** START Document **
Metro line called “a monument to government waste”

Comparing the experience to what it might be like to visit one of China’s "ghost" cities, urban-issues writer Scott Beyer issued a blistering critique of Capital Metro’s rail service on the Forbes website Friday.

Beyer describes in vivid detail what it’s like to wait at the stop in Leander, void of human life save for him, on a late-summer Saturday (when it’s closed until 4pm) while car traffic hums by steadily on U.S. Highway 183 in the distance; he pronounces the contrast to be emblematic of "the idiocy that has become rail transit policy in urban America."

After explaining why American cities—he cites Phoenix, Houston, Dallas, Portland, Los Angeles, Baltimore, and Cleveland—that attempted to correct their car-heavy commuter systems with rail have failed to make much of an impact (they were built for car traffic), Beyer really pours it on, calling the Capital MetroRail system "perhaps America’s leading rail transit failure." In addition to the fact that rail doesn’t stand a chance in cities where anyone with options can still commute more efficiently by car, he writes that we seem to have all the problems associated with rail-fail country wide, including that they are "run by monopolistic government agencies, meaning they suffer from misappropriations, delays, cost overruns, and poorly planned routes."

Beyer goes on to provide a capsule history of Austin’s long and exhausting rail struggles and controversies from the 1970s on, detailing how the current compromise came about, its terrible ridership numbers, how much it costs taxpayers, and how it hinders the creation of more, better public transit. The article even checks in with local pro-transit, new urbanist group AURA and notes that the sour commuter rail experience most likely helped defeat the next rail proposal to come along, in 2014, by a healthy margin.

Some small, twisted solace might be found in Beyer’s assessment that even cities that have more success introducing rail and have overall better systems still exact a per-rider costs, and thus subsidies. And, while his forceful appeal for marketplace solutions seems to have been sparked by Austin’s ongoing public transportation failures, it would seem that most local government and private players—despite the recent ouster of Uber and Lyft—are probably on the same page at this point.
** END Document **
**Exercise brief:** Reproduce verbatim the passage of the Capital MetroRail article from "Metro line called" to "Forbes website Friday.". The listing after this text comes from an unrelated source.
** START Information provided **
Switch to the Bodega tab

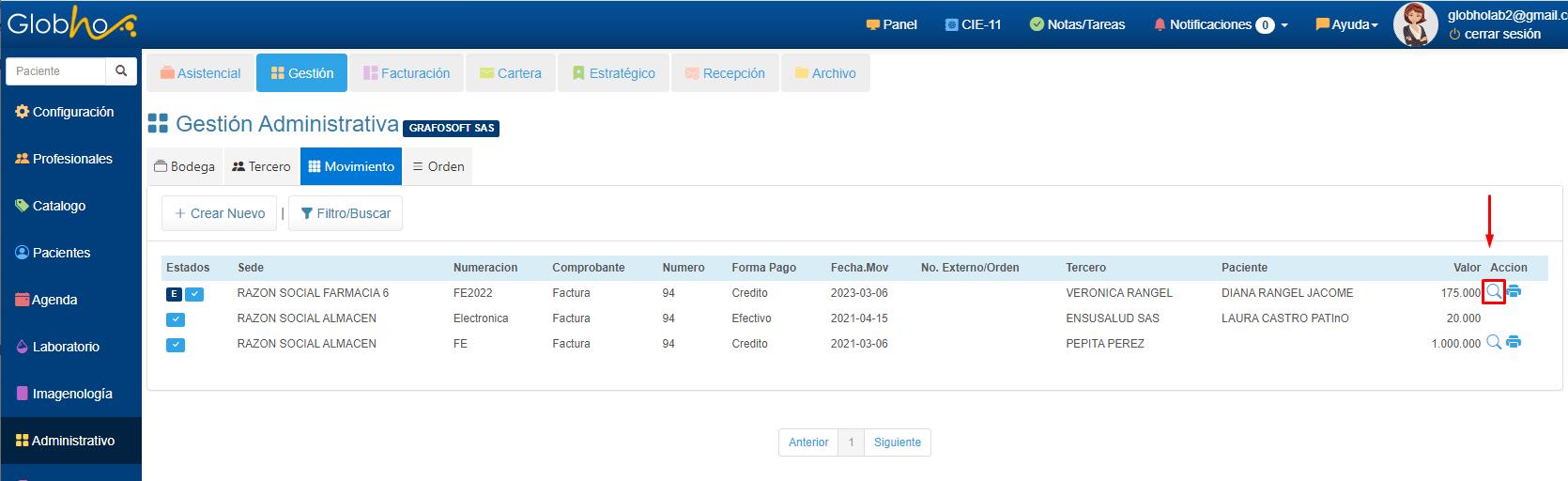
** END Information provided **
**Solution below:**
Metro line called “a monument to government waste”

Comparing the experience to what it might be like to visit one of China’s "ghost" cities, urban-issues writer Scott Beyer issued a blistering critique of Capital Metro’s rail service on the Forbes website Friday.